EXERCISE DETAILS:
Reproduce the rows from their beginning up to and including the line that contains "point(128,114)". Leave the pictures out of your copy.

⁂

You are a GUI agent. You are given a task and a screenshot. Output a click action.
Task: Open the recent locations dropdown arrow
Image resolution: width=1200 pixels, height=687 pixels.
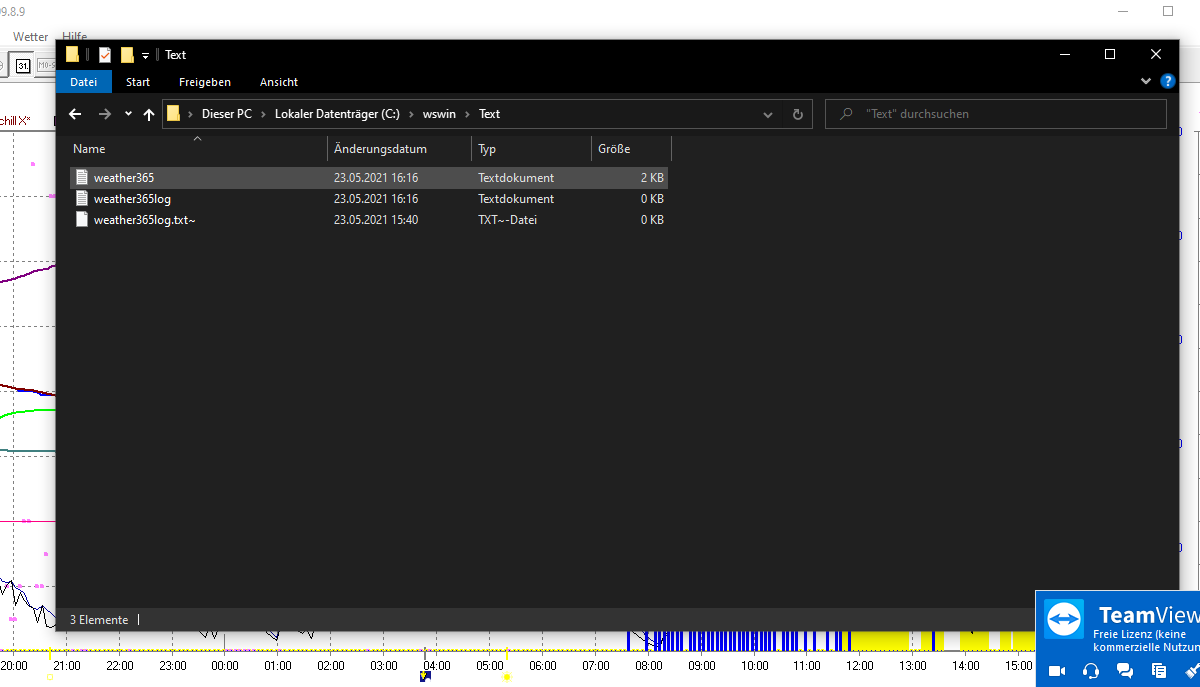point(128,114)
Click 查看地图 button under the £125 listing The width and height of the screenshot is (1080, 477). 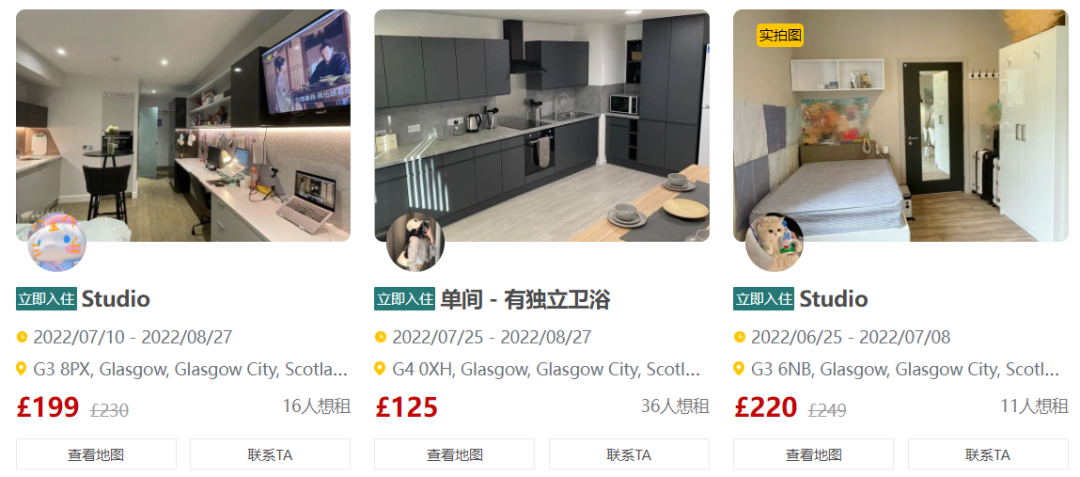tap(455, 454)
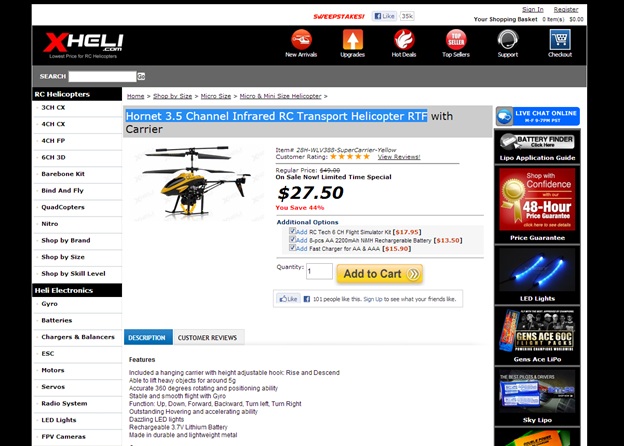Open the View Reviews link

tap(399, 157)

⁂

EXERCISE SOLUTION:
You are a GUI agent. You are given a task and a screenshot. Output a click action.
Task: Open the recent locations dropdown arrow
Image resolution: width=1200 pixels, height=687 pixels.
point(128,114)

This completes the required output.